The focus of the Healthy Heart My Wellness challenge this week is preventative care. This is a great opportunity to build habits that can keep you healthier in the long run. One way to be proactive with your health is to see a primary care provider (PCP). A PCP is essential for monitoring your health and managing chronic conditions.
You can earn 50 My Wellness points by visiting your PCP annually. Track this in the My Wellness Portal to earn points.
Choosing a primary care provider from UMR Care
A PCP is your main health care provider in non-emergency situations. Your PCP’s role is to:
- Provide preventive care and teach healthy lifestyle choices
- Identify and treat common medical conditions
- Assess the urgency of your medical problems and direct you to the best place for that care
- Make referrals to medical specialists when necessary
Having a PCP can give you a trusting, ongoing relationship with one medical professional over time. You can choose from several different types of PCPs:
- Family practitioners: Doctors who have completed a family practice residency and are board-certified, or board-eligible, for this specialty. The scope of their practice includes children and adults of all ages and may include obstetrics and minor surgery.

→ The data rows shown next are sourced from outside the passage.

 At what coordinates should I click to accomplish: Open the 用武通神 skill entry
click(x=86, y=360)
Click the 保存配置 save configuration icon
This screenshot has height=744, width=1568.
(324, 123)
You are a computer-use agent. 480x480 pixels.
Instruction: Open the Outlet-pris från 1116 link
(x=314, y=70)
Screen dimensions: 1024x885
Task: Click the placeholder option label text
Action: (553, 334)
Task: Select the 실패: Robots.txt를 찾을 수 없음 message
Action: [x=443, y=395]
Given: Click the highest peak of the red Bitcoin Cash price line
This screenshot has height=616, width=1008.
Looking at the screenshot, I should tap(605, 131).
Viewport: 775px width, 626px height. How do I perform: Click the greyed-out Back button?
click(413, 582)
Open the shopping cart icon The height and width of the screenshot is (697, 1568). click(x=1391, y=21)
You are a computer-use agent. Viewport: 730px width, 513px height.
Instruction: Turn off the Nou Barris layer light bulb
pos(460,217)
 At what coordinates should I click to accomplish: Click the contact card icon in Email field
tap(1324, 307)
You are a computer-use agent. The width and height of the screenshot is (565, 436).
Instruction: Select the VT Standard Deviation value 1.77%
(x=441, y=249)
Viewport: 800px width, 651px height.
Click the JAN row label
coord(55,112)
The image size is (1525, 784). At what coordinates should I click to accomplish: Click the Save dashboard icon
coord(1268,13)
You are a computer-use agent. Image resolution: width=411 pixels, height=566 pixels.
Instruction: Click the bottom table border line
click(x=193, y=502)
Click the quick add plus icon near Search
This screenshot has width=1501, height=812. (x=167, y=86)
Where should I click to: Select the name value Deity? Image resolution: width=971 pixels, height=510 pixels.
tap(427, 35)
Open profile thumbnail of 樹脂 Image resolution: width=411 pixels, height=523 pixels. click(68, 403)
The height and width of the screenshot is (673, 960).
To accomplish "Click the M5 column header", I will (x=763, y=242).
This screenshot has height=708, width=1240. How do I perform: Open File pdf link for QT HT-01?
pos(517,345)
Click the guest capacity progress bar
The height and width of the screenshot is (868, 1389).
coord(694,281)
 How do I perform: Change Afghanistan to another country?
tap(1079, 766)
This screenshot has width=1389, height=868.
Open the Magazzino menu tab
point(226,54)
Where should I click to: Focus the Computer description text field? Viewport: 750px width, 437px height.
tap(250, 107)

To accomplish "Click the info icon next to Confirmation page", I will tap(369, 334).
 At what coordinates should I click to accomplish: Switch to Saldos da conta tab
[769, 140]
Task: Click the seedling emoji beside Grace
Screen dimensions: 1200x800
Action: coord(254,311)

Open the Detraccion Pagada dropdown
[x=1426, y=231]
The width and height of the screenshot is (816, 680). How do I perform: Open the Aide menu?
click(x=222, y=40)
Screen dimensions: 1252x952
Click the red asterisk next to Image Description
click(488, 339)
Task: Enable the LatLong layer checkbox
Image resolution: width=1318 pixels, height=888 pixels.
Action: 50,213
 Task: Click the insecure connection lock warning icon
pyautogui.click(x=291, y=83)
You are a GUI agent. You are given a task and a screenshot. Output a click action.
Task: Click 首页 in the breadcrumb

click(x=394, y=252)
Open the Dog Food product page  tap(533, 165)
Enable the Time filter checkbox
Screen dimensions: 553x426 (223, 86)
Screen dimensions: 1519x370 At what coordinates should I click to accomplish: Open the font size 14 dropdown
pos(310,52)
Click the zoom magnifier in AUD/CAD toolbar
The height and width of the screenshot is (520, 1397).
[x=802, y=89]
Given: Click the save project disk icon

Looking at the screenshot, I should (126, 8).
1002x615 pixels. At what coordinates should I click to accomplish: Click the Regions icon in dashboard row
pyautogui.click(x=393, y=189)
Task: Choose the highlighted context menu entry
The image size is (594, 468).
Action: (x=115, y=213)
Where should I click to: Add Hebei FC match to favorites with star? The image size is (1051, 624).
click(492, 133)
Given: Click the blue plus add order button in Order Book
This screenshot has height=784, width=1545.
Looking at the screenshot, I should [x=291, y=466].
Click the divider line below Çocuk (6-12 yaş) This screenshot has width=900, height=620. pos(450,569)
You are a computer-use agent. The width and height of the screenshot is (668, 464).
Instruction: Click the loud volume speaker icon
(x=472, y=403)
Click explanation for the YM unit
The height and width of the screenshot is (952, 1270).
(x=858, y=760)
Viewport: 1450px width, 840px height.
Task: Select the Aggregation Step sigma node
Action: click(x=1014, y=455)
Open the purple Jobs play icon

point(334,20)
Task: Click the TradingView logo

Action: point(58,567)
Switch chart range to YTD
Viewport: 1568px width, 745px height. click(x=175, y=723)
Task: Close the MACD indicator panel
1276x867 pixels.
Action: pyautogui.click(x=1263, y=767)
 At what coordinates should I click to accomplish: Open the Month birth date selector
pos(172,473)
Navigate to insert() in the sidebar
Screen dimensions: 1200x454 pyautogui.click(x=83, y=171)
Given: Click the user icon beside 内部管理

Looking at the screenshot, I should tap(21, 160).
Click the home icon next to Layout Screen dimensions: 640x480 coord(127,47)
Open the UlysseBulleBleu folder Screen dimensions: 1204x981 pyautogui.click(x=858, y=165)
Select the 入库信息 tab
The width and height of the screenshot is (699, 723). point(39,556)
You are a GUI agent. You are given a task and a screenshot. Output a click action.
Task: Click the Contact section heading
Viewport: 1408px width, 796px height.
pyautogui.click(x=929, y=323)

- Pediatricians: Doctors who have completed a pediatric residency and are board-certified or board-eligible in this specialty. The scope of their practice includes the care of newborns, infants, children and adolescents.
- Geriatricians: Doctors who have completed a residency in either family medicine or internal medicine and are board-certified in this specialty. They often serve as a PCP for older adults with complex medical needs related to aging.
- Internists: Doctors who have completed a residency in internal medicine and are board-certified or board-eligible in this specialty. The scope of their practice includes the care of adults of all ages for many different medical problems.
- Obstetricians/gynecologists: Doctors who have completed a residency and are board-certified or board-eligible in this specialty. They often serve as a PCP for women, particularly those of childbearing age.
- Nurse practitioners (NP) and physician assistants (PA): Practitioners who go through a different training and certification process than doctors. They may be your PCP in some practices.